SALA DE CONTENCIOSO ADMINISTRATIVO

SECCIÓN TERCERA

PERJUICIO FISIOLÓGICO

DEBE LLAMARSE PERJUICIO DE PLACER

EXTRACTOS: «El mal llamado perjuicio fisiológico se conoce en el derecho francés como perjuicio de placer (préjudice d''agrément), loss of amenity of the life (pérdida del placer de la vida) en el derecho anglosajón o daño a la vida de relación en el derecho italiano (1) .

(1) Algunos autores han sugerido llamar a este perjuicio préjudice de désagrément, perjuicio por desagrado. Cfr. Yvez Chartier citado por Javier Tamayo Jaramillo, De la Responsabilidad Civil, T. II, De los perjuicios y su indemnización. Bogotá, Edit.

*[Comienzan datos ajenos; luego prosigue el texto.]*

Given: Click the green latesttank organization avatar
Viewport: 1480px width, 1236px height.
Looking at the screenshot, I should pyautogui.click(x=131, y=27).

Temis, 1986. P. 147

La jurisprudencia francesa ha definido este particular tipo de daño tomando como marco de referencia la Resolución 75-7 del Comité de Ministros del Consejo de Europa relativo a la reparación de daños en caso de lesión corporal, adoptada el 14 de marzo de 1975, según la cual la víctima debe ser indemnizada de “diversos problemas y malestares tales como enfermedades, insomnios, sentimientos de inferioridad, una disminución de los placeres de la vida causada principalmente por la imposibilidad de dedicarse a ciertas actividades placenteras” (2) (se subraya).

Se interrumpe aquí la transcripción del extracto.